[Extracted records]
·····
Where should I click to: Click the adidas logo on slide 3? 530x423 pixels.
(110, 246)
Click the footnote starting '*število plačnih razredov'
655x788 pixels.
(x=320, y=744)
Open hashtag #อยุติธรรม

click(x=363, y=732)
·····
* [Prompt]: Copy down the entries exactly, leaving out no line.

* [Solution to this problem]:
Where should I click to: Click the adidas logo on slide 3? 530x423 pixels.
(110, 246)
Click the footnote starting '*število plačnih razredov'
655x788 pixels.
(x=320, y=744)
Open hashtag #อยุติธรรม

click(x=363, y=732)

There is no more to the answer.